User 'marvin42' created Bitcoin wallets via blockchain.info in 2013 or 2014 and retained two AES-encrypted backup files dated 28 February 2014 and 22 April 2013. The wallet address and holdings remain visible and unmoved on the blockchain, confirming funds exist. The user possesses an 11-word recovery phrase—non-standard for the pre-BIP39 era when blockchain.
info employed custom word lists and variable seed lengths—but cannot recall the account password. Attempts to use blockchain.info's legacy password recovery tool at https://login.blockchain.
com/beta/legacy-pages/forgot-password.html triggered a JavaScript error: 'TypeError: Cannot read properties of undefined (reading 'toLowerCase')'. The import-wallet page similarly rejected the 11-word phrase. A parallel case, user '546876B', reported Bitcoin purchased via blockchain.
info in November 2013, with only the AES-JSON file retained and password forgotten. Brute-force decryption using btcrecover.py across billions of password candidates yielded no success. Expert respondent 'nc50lc' confirmed the website errors do not necessarily indicate corrupted backups and suggested the account password could theoretically be derived from the 11-word recovery phrase using blockchain.
info's 'My Wallet Backup Decryption Tool' (GitHub: blockchain/my-wallet-backup-decryption-tool).
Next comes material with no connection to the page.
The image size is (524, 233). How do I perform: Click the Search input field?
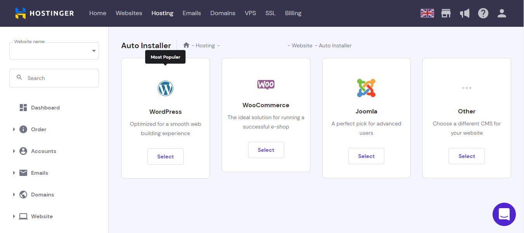click(54, 78)
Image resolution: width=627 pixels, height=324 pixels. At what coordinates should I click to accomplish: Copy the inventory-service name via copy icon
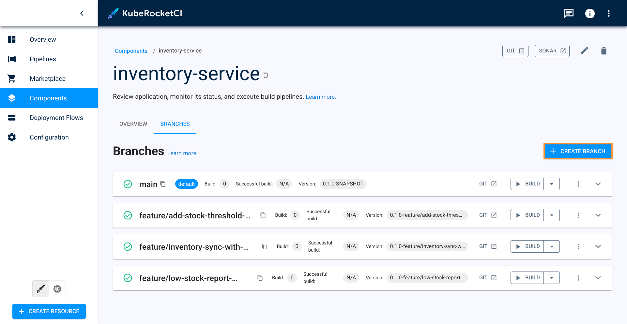point(265,75)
The documented workflow involves: decrypt the AES-JSON file with the recovered password, extract private keys in BASE58 format, convert to WIF, and import to cold storage via Electrum. The critical bottleneck remains password recovery; website tooling remains non-functional as of the forum documentation date (December 2024).
| Stress condition | Passphrase unavailable |
| Custody system | Exchange custody |
| Outcome | Indeterminate |
| Documentation | Partial |
| Year observed | 2013 |
Why passphrases fail years after they are set
The failure mode documented consistently across observed cases is temporal: the passphrase is set with confidence, not used for an extended period, and then cannot be reproduced exactly when needed. A single character difference — different capitalization, an added space, a slightly different special character — produces a different wallet with a zero balance. The holder may be certain they remember the passphrase while being unable to produce the exact string that was originally set.
What makes this particularly difficult is that there is no signal at the moment of failure. A wrong passphrase does not produce an error message. It opens an empty wallet. The holder sees a zero balance and typically concludes the passphrase was wrong — but without knowing which part was wrong, or by how much.
Professional passphrase recovery services can attempt permutations when the holder has partial information: they remember the general structure, typical patterns they use for passwords, the approximate length, or that it included a specific word. Recovery from total non-recollection is not feasible.
The preventive action is to store a passphrase record — not with the seed phrase, which would defeat its security purpose, but in a separate secure location accessible to the holder and potentially a designated recovery person. A passphrase that exists only in memory has a time horizon: it will eventually be forgotten, and the timing is unpredictable.